• _Teks Terpilih_
══════════════════════════════
Tag Archives: sistem liga franchise

Akankah Model Franchise di Liga Esports Jadi Tren di Masa Depan?

Saat ini, semakin banyak pihak yang tertarik untuk mendukung esports, baik sebagai sponsor ataupun investor. Salah satu hal yang membuat investor berani untuk berinvestasi besar-besaran di industri esports adalah penggunaan model franchise pada turnamen esports. Di Indonesia, model franchise hanya digunakan oleh Moonton pada Mobile Legends Professional League Season 4. Meski memiliki sejumlah kelebihan, penggunaan model franchise menuai pro dan kontra, bahkan di kalangan pelaku esports. Dalam liga yang menggunakan sistem franchise, sebuah tim harus membayar sejumlah uang untuk ikut serta dalam sebuah turnamen. Di kasus MPL Season 4, masing-masing tim harus membayar Rp15 miliar. Salah satu argumen pihak yang mendukung penggunaan sistem franchise adalah model franchise membuat struktur liga esports menjadi lebih mudah dimengerti oleh calon investor dan pengiklan, yang berarti akan semakin banyak pihak yang tertarik untuk menjadi sponsor atau pengiklan.

“Penggunaan model franchise memberikan kestabilan pada para tim dan menjamin komitmen tim pada penyelenggara turnamen,” kata Bryce Blum, pendiri ESG Law dan Theorycraft, yang sering menjadi pengacara dari banyak tim ternama di Amerika Utara, menurut laporan The Esports Observer. “Model franchise menawarkan framework yang memudahkan semua pihak yang terlibat dalam mengambil keputusan dan kejelasan dalam pembagian pendapatan — bagi penyelenggara liga, model franchise memberi jaminan bahwa sebuah tim tidak akan mendadak mengundurkan diri. Komitmen ini bisa sangat berharga.” Di luar Indonesia, ada sejumlah liga yang menggunakan sistem franchise, seperti Overwatch League dan League of Legends Championship Series yang merupakan liga di kawasan Amerika Utara. Tahun depan, Activision Blizzard juga akan menggunakan model franchise untuk Call of Duty League. Namun, juga banyak game yang turnamennya tidak menggunakan model franchise, seperti Dota 2, Counter-Strike: Global Offensive, dan Fortnite.
══════════════════════════════
• _Data yang Diberikan_
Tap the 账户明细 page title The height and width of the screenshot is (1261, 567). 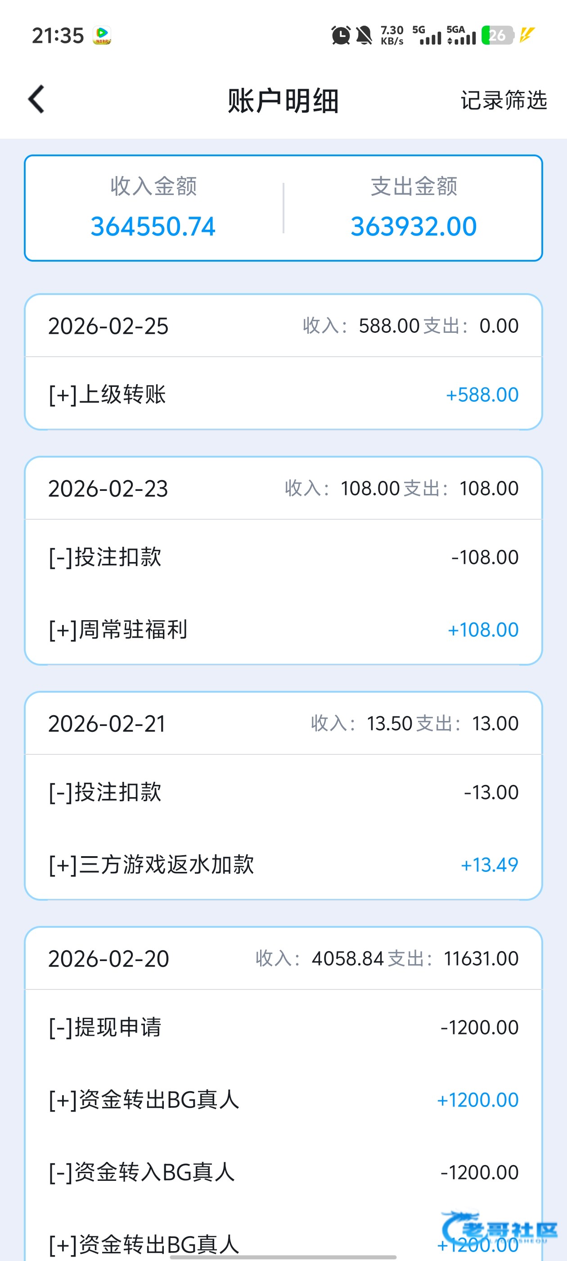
══════════════════════════════
• _Tugas 1_
Sebutkan setiap liga yang menurut artikel tentang model franchise esports telah atau akan menggunakan sistem franchise.
• _Tugas 2_
Jawablah pertanyaan berikut berdasarkan artikel tentang model franchise esports.
(a) Berapa jumlah yang harus dibayar setiap tim untuk ikut serta dalam MPL Season 4?
(b) Siapa yang menyatakan bahwa penggunaan model franchise memberikan kestabilan pada para tim?
(c) Game apa saja yang turnamennya disebut tidak menggunakan model franchise?
• _Tugas 3_
Teruskan artikel tentang model franchise esports mulai dari akhir kalimat terakhirnya.

• _Hasil 1_
- Mobile Legends Professional League Season 4
- Overwatch League
- League of Legends Championship Series
- Call of Duty League

• _Hasil 2_
(a) Rp15 miliar.
(b) Bryce Blum, pendiri ESG Law dan Theorycraft.
(c) Dota 2, Counter-Strike: Global Offensive, dan Fortnite.

• _Hasil 3_
Penonton di Overwatch League | Sumber: Activision Blizzard
Penonton di Overwatch League | Sumber: Activision Blizzard

Bagi tim esports, penggunaan model franchise menawarkan jaminan bahwa mereka akan tetap dapat ikut serta dalam sebuah turnamen, tak peduli bagaimana performa mereka sepanjang liga. Misalnya, sebelum Riot menggunakan model franchise untuk LCS, mereka menggunakan sistem terbuka yang memungkinkan sebuah tim mendapatkan promosi atau terdemosi, tergantung pada performa mereka. Ini membuat tim enggan untuk menanamkan investasi besar dan membuat rencana jangka panjang karena sebuah tim bisa mendadak terdemosi keluar dari liga jika performa mereka tidak cukup baik. Walau model franchise memiliki sejumlah kelebihan, itu bukan berarti semua turnamen esports harus menggunakan model franchise. Jeremy Dunham, Vice President Psyonix Studios, publisher Rocket league mengatakan bahwa ada banyak model lain yang bisa digunakan pada turnamen esports.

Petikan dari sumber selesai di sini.